This was dreadful. Originally published in 1936, How to Win Friends & Influence People by Dale Carnegie remains one of the most popular self help books in print and one of the best-selling books of all time. Despite being decades old when I got around to reading it many moons ago, the core principles were still relevant and I continue to be mindful of these lessons years later.
When I saw that Dale Carnegie & Associates published an audiobook with an update for the digital age in How to Win Friends & Influence People in the Digital Age, I thought it might be worth a listen. Perhaps with the advent of social media and online presences, there'd be a lot of new ground to cover, despite being released more than 10 years ago.

******************************

> [PROBLEMS]:
- A) According to the review, in what year was How to Win Friends & Influence People originally published?
- B) In the review, why did the writer think the digital age edition might be worth a listen?
- C) Write out the part of the review starting with "This was dreadful." and going on through "lessons years later.", replacing "dreadful" with "disappointing".
Answer using only the review.

> [EXCERPTED DATA]:
******************************

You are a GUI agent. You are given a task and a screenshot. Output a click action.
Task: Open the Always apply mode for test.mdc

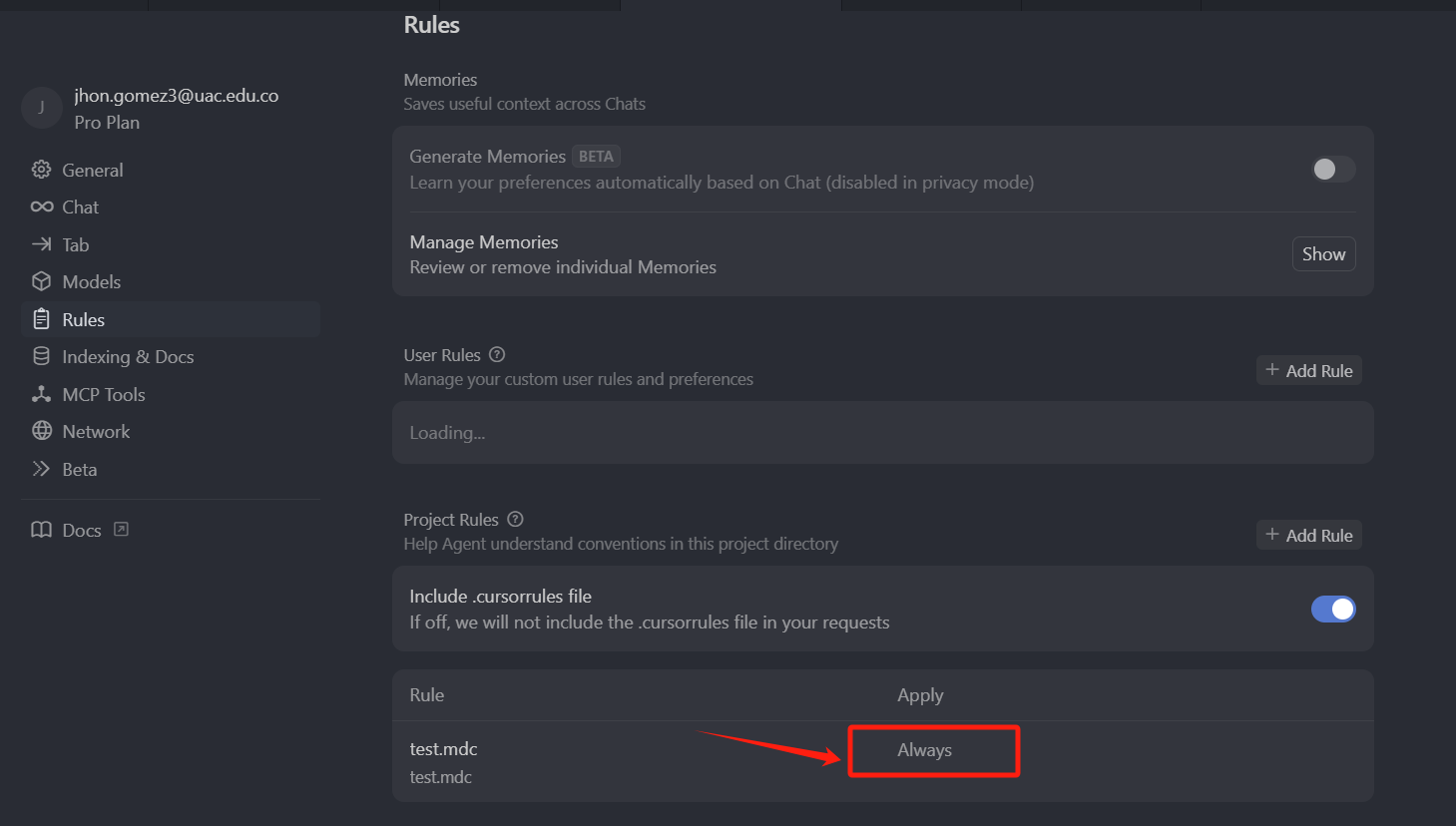tap(924, 750)
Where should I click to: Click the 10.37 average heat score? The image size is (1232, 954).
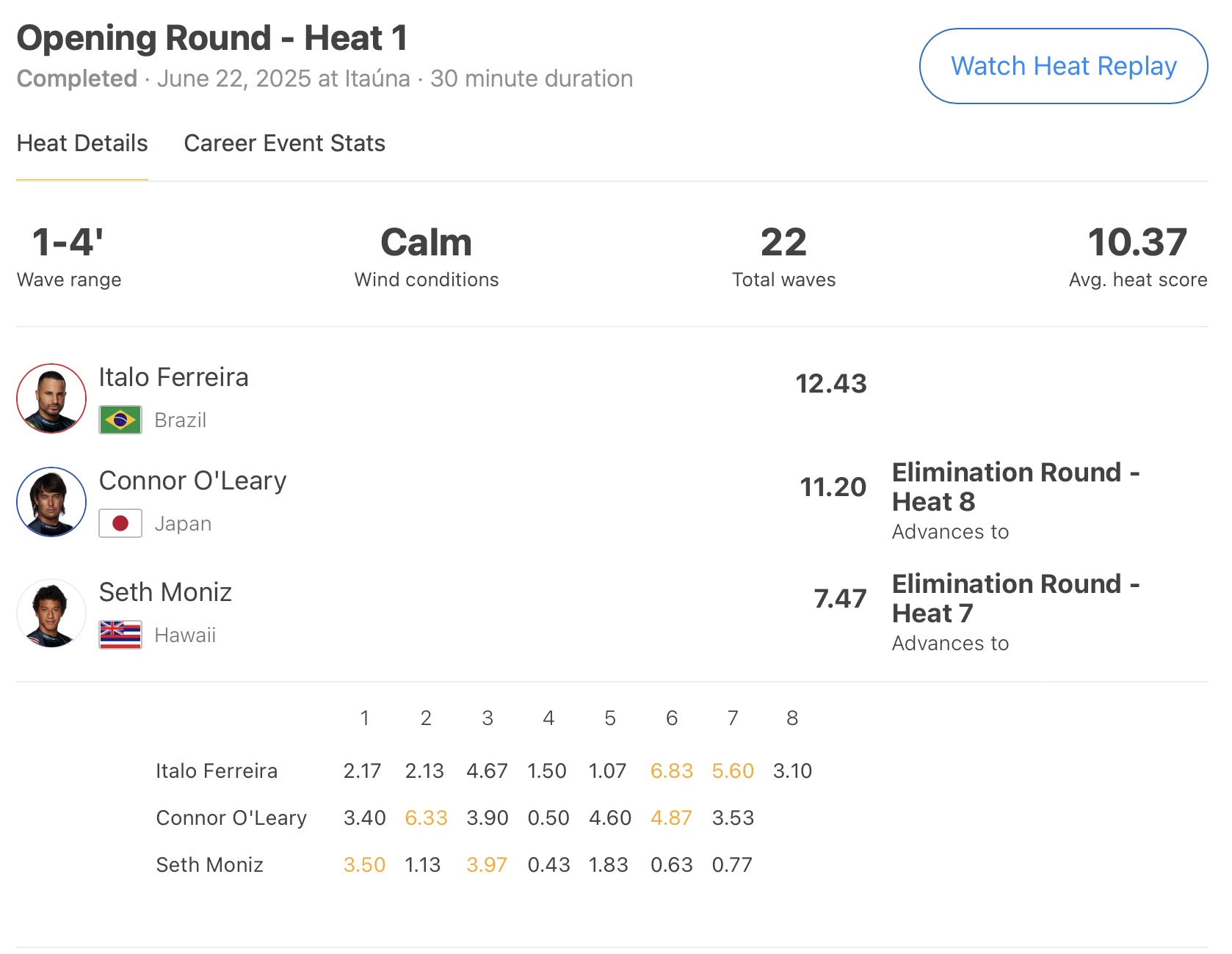[1137, 243]
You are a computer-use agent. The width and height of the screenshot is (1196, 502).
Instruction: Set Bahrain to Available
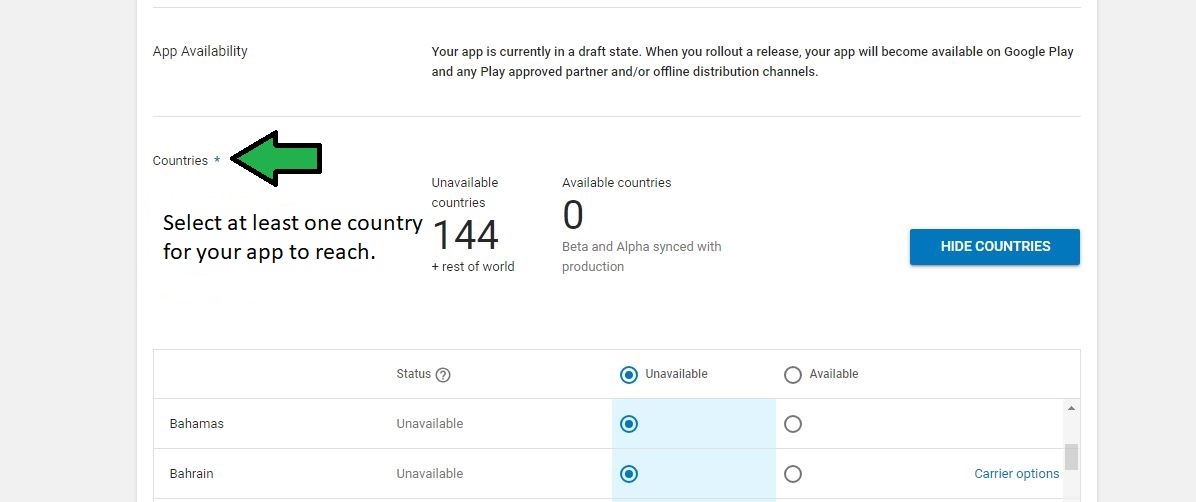pyautogui.click(x=793, y=474)
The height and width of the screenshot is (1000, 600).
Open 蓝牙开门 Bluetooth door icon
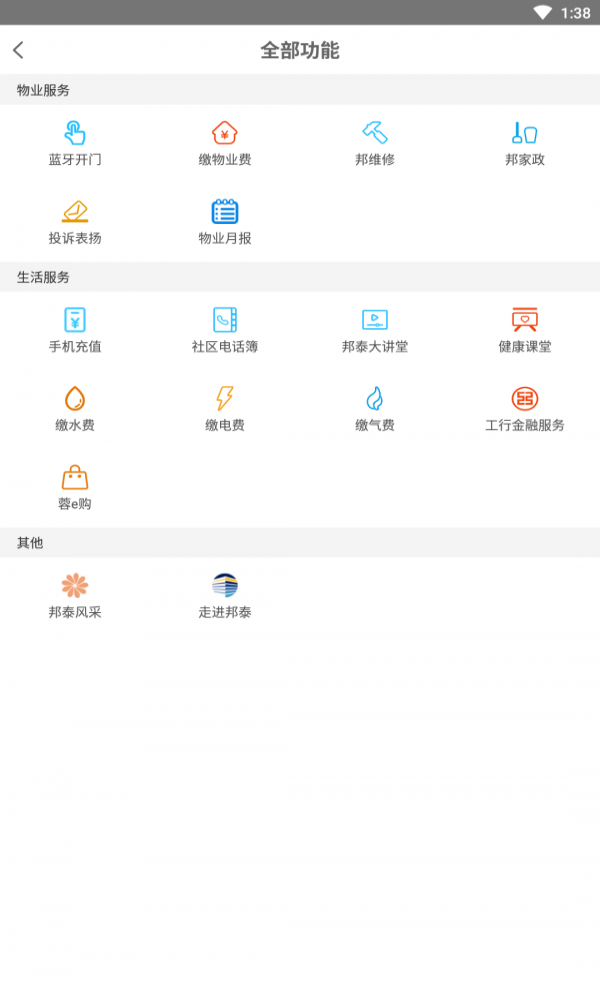pyautogui.click(x=75, y=133)
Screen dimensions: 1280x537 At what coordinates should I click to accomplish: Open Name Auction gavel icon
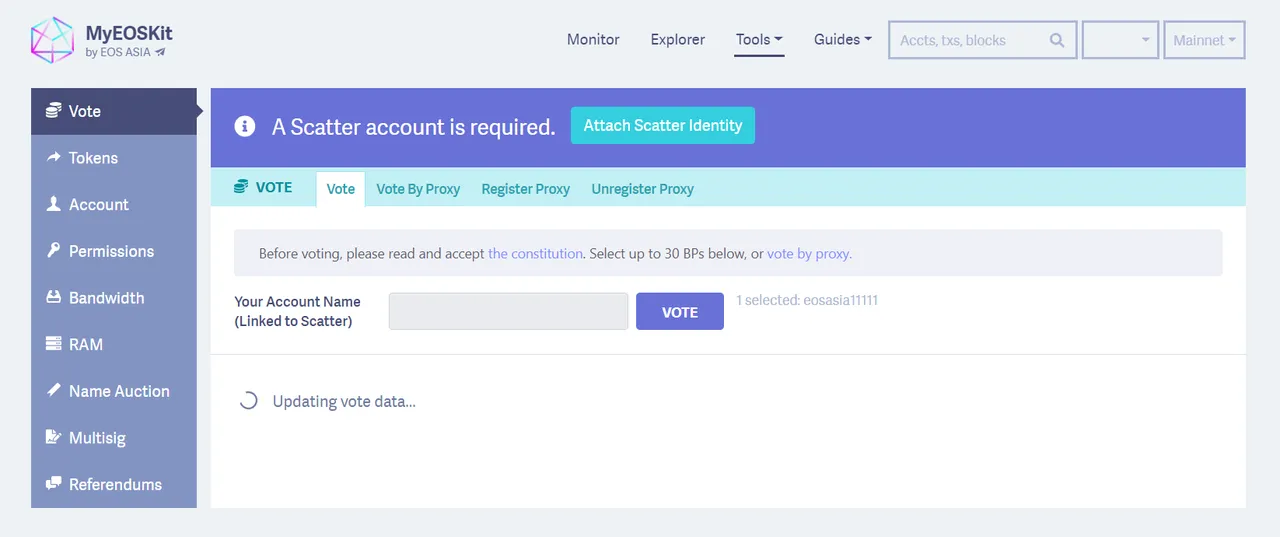[x=54, y=390]
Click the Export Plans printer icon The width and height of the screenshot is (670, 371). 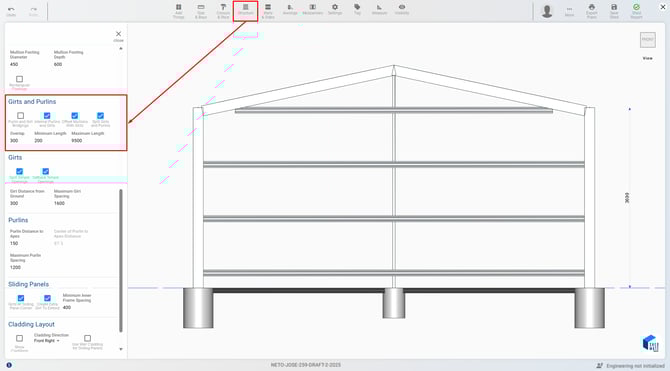point(592,11)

******************************

> [EXERCISE RESPONSES]:
- A) It was originally published in 1936.

- B) The writer thought that social media and online presences might give the updated edition a lot of new ground to cover, even though it was released more than 10 years ago.

- C)
This was disappointing. Originally published in 1936, How to Win Friends & Influence People by Dale Carnegie remains one of the most popular self help books in print and one of the best-selling books of all time. Despite being decades old when I got around to reading it many moons ago, the core principles were still relevant and I continue to be mindful of these lessons years later.